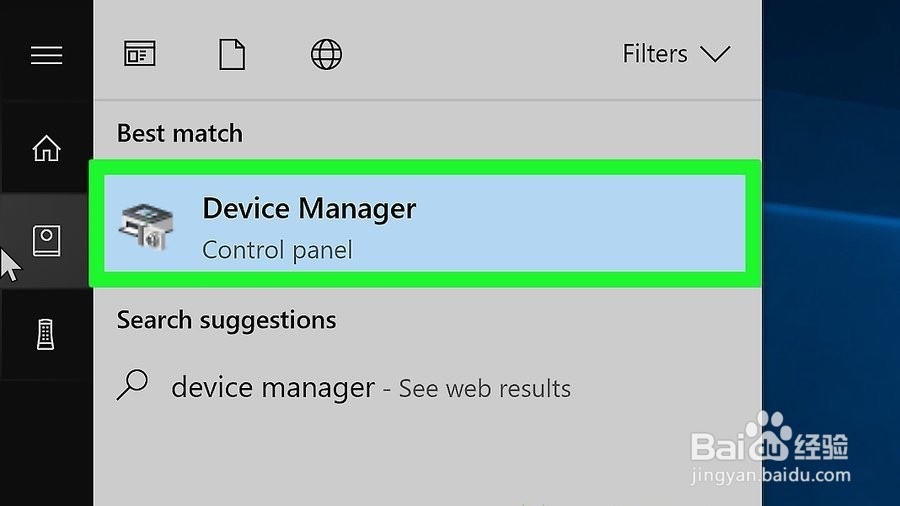900x506 pixels.
Task: Open the Filters label menu
Action: click(655, 54)
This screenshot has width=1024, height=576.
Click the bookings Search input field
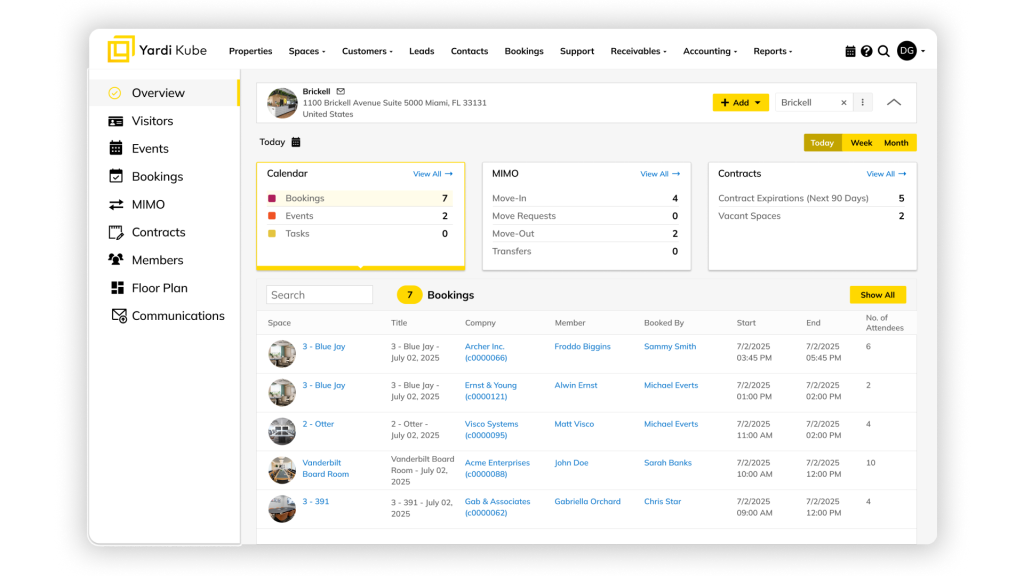point(319,295)
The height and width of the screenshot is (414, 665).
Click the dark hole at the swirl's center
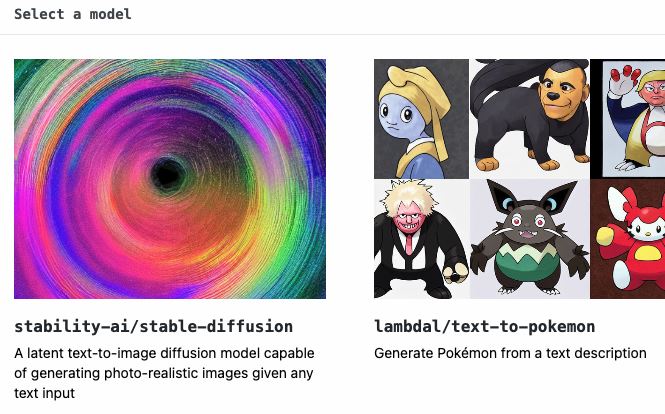click(x=168, y=175)
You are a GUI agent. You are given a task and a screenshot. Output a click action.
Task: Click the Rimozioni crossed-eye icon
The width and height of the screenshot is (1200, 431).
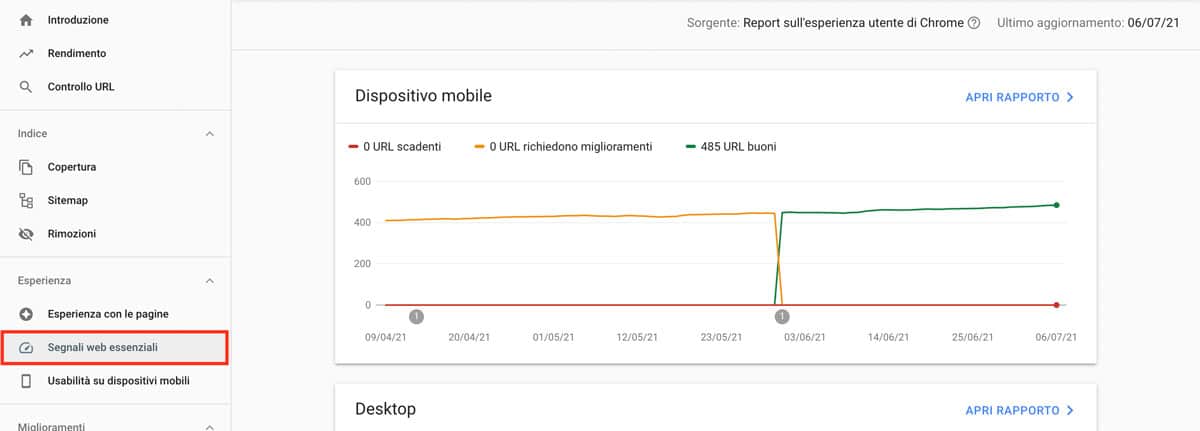point(27,234)
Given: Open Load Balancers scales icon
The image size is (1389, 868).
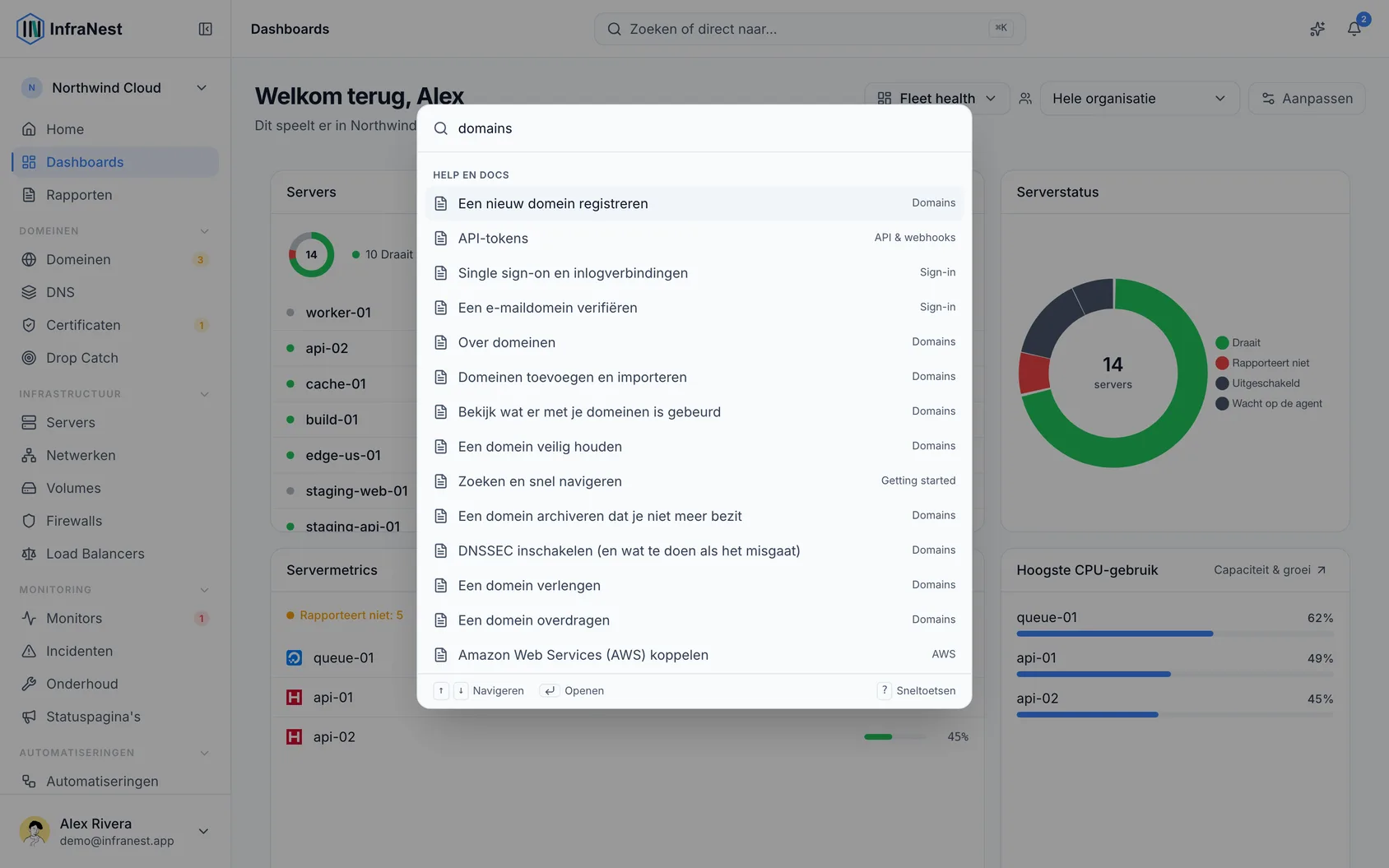Looking at the screenshot, I should pyautogui.click(x=29, y=554).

Task description
Beginning with the line with "This screenshot has width=1024, height=576.", repeat the entries above exactly, up to and including the last line, leaving out pictures.

Response area
This screenshot has width=1024, height=576.
Click the bookings Search input field
point(319,295)
The height and width of the screenshot is (414, 665).
Click the dark hole at the swirl's center
click(x=168, y=175)
You are a GUI agent. You are given a task and a screenshot. Output a click action.
Task: Click the Rimozioni crossed-eye icon
The width and height of the screenshot is (1200, 431).
point(27,234)
Given: Open Load Balancers scales icon
The image size is (1389, 868).
Looking at the screenshot, I should pyautogui.click(x=29, y=554).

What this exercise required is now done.